WORK ORDER:
How many lines below contain the word "refresh"? Give only the number.

INFORMATION PROVIDED:
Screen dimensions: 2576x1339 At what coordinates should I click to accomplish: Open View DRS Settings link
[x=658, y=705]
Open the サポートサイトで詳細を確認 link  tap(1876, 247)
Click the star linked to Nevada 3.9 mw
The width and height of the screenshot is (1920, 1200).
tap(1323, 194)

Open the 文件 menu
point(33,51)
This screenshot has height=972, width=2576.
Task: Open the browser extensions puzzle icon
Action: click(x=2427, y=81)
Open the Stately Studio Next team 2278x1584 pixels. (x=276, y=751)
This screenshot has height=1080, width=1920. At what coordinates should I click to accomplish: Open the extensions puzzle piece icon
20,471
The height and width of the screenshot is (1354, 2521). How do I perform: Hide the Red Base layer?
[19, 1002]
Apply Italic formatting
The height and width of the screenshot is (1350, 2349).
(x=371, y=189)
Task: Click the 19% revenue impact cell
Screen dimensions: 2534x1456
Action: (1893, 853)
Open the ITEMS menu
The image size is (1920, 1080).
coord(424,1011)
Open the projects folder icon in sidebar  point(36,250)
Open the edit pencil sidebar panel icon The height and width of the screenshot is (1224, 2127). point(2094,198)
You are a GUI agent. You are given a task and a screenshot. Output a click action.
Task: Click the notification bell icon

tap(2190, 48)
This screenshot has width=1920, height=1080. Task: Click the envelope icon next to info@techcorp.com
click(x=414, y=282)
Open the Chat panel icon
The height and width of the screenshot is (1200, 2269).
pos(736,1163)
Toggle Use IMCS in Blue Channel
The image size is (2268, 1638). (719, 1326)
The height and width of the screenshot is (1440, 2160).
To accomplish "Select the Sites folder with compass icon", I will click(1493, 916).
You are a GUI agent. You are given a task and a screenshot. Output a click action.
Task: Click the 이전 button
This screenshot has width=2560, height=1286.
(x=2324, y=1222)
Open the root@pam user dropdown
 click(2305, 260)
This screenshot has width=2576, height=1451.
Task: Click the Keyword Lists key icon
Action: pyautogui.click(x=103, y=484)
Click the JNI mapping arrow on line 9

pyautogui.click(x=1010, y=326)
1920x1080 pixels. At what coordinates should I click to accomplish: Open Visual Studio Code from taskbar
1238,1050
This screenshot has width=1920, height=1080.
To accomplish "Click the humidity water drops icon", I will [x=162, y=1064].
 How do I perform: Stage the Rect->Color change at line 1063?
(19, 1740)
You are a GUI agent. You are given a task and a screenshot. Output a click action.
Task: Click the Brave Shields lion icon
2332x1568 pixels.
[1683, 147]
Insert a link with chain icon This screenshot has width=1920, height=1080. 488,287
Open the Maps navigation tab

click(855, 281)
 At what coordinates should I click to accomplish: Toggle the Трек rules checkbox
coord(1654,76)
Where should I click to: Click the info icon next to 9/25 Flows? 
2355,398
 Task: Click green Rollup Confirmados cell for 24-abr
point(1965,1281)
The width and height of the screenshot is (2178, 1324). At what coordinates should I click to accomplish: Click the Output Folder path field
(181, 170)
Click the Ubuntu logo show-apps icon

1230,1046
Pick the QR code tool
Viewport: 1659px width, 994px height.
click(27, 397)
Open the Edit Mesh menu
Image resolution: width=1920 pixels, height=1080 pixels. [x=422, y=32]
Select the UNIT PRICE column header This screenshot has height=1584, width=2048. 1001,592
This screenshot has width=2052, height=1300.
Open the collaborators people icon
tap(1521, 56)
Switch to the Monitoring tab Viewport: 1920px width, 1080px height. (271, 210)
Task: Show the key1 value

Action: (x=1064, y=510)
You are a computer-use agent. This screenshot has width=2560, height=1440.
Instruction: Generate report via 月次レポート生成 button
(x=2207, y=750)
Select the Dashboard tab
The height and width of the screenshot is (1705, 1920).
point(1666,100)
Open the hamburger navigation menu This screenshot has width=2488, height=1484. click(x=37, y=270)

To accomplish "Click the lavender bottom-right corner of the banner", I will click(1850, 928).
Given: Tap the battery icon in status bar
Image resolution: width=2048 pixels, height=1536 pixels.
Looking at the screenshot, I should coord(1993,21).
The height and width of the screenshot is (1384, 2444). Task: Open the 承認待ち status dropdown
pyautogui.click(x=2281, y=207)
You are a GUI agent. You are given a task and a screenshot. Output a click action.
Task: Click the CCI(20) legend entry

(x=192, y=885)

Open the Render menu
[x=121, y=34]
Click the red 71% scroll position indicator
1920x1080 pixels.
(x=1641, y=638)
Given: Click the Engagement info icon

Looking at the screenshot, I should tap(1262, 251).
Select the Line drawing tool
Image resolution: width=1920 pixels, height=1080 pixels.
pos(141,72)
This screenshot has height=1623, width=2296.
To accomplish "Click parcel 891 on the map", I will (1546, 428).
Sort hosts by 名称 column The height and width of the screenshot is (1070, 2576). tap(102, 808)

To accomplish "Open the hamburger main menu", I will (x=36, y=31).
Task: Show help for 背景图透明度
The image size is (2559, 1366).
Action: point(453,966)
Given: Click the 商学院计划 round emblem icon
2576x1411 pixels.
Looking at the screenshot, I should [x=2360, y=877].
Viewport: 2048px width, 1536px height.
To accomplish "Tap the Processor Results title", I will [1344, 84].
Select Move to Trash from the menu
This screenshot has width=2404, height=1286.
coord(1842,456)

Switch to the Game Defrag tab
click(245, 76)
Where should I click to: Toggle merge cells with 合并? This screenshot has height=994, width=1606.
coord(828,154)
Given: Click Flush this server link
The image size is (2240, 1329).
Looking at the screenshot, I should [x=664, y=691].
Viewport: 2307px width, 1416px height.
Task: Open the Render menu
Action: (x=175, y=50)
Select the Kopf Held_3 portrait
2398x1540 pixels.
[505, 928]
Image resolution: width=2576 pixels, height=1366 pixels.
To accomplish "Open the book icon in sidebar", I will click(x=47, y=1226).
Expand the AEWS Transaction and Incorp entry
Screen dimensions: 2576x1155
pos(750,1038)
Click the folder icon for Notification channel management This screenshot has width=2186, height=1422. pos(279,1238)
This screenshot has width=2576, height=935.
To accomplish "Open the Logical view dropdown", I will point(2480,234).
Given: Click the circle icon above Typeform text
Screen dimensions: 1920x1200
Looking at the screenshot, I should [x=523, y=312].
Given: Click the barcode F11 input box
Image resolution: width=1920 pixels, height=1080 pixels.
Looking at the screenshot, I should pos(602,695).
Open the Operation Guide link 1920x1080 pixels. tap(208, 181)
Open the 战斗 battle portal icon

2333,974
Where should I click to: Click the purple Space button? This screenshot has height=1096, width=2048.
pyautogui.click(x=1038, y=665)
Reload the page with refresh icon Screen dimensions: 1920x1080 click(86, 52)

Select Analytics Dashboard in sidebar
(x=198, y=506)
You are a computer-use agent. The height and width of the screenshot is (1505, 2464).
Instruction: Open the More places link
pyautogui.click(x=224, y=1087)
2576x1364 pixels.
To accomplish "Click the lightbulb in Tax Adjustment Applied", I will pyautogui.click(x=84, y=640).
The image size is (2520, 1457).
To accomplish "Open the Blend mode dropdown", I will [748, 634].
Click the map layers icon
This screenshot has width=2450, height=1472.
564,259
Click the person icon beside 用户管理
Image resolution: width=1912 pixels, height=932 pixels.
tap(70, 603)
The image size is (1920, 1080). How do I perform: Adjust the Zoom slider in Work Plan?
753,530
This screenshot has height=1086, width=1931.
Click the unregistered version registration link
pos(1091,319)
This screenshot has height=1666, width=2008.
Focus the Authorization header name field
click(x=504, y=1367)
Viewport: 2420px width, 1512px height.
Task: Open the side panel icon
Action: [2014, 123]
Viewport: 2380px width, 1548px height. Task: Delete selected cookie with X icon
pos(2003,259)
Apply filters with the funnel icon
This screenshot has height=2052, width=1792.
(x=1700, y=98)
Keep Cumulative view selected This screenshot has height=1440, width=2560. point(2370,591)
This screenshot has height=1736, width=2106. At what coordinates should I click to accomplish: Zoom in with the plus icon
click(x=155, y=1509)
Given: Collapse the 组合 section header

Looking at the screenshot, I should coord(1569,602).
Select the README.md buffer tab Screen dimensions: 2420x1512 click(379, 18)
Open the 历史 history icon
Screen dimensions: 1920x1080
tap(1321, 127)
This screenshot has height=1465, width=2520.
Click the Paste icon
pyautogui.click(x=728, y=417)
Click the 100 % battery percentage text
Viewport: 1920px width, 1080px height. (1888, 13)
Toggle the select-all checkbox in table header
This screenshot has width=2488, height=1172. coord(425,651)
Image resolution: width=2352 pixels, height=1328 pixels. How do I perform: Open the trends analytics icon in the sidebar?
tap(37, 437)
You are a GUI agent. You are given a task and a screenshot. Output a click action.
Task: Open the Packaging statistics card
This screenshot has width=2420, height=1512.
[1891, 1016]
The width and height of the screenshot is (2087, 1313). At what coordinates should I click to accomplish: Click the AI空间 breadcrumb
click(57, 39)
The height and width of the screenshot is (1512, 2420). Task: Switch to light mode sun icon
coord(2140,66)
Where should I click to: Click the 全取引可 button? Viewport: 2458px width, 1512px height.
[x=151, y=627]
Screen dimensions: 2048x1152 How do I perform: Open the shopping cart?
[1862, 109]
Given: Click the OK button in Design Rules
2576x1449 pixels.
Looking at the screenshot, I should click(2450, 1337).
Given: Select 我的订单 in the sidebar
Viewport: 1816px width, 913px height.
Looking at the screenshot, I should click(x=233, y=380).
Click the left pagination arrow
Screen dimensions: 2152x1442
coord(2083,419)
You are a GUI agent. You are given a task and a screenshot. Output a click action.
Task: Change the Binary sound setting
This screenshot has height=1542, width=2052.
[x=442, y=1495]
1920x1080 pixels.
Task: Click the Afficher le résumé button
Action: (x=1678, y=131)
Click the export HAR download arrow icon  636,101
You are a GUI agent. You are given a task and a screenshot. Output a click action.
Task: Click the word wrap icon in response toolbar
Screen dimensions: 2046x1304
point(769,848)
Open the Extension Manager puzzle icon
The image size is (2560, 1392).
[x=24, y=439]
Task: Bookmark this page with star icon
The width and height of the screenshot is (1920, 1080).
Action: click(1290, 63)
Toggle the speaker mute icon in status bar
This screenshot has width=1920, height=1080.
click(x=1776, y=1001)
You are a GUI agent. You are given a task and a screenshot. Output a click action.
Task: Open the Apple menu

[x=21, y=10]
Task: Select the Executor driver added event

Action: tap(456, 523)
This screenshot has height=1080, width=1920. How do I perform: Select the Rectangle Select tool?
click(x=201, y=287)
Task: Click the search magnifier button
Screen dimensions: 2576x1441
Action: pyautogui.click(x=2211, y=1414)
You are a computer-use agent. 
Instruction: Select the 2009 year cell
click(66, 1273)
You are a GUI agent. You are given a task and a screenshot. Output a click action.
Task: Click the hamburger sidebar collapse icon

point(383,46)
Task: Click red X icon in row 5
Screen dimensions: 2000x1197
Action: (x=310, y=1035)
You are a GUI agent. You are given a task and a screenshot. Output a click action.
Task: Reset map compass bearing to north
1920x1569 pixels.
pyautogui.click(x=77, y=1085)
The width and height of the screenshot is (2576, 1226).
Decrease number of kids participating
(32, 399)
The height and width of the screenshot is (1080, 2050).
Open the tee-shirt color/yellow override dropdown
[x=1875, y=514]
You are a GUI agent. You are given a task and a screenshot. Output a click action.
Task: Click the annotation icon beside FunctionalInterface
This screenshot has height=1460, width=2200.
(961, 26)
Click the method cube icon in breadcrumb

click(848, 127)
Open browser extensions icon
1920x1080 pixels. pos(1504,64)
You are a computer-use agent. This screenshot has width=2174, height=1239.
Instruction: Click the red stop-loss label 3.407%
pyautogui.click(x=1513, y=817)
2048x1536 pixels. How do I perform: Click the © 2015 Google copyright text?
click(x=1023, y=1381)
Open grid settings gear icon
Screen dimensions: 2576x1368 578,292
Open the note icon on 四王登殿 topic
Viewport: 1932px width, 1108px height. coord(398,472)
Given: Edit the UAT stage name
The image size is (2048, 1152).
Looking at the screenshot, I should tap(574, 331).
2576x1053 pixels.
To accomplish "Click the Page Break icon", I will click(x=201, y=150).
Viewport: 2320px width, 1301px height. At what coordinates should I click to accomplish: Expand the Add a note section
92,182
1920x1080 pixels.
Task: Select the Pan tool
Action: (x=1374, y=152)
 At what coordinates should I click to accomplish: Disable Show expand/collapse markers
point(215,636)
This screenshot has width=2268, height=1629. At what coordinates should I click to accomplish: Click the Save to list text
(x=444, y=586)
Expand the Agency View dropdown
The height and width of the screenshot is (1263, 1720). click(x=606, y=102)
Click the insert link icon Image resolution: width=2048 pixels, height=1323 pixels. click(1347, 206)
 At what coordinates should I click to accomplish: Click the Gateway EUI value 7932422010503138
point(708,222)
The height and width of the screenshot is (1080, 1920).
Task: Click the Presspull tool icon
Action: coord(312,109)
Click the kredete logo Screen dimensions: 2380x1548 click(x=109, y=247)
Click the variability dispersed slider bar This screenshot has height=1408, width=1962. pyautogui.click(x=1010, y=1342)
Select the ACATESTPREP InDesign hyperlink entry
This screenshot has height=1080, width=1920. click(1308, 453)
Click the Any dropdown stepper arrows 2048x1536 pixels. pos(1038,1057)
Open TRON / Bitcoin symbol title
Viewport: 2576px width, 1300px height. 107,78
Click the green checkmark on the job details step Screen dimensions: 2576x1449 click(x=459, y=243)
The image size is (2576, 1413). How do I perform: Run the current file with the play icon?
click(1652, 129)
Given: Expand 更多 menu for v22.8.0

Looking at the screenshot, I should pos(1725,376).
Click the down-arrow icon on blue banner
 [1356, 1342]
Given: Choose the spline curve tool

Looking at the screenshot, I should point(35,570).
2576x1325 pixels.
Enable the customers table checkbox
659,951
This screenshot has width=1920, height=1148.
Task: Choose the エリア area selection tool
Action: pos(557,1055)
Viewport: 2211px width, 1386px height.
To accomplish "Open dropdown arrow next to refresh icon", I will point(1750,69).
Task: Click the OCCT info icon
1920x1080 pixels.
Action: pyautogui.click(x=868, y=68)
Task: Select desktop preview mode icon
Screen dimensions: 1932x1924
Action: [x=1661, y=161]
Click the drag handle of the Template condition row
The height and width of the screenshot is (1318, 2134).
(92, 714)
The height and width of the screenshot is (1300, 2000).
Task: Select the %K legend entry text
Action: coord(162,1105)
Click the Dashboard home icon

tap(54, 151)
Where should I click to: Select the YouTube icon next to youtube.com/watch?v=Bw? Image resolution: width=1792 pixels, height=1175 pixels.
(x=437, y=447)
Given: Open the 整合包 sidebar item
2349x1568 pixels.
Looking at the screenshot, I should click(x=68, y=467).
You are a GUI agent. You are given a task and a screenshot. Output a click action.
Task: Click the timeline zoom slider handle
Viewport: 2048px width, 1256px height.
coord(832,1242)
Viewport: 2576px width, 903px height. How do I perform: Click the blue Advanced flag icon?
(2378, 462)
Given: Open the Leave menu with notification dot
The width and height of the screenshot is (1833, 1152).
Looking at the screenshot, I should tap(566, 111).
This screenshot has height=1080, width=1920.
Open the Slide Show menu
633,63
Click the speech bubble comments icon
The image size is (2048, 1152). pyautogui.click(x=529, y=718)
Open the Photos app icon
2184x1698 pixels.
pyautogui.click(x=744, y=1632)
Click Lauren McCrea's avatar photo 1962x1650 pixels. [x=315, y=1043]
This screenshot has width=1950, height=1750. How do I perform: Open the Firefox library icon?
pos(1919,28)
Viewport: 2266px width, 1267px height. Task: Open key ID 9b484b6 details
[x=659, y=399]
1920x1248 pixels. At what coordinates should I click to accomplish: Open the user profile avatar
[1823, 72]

PROBLEM SOLUTION:
2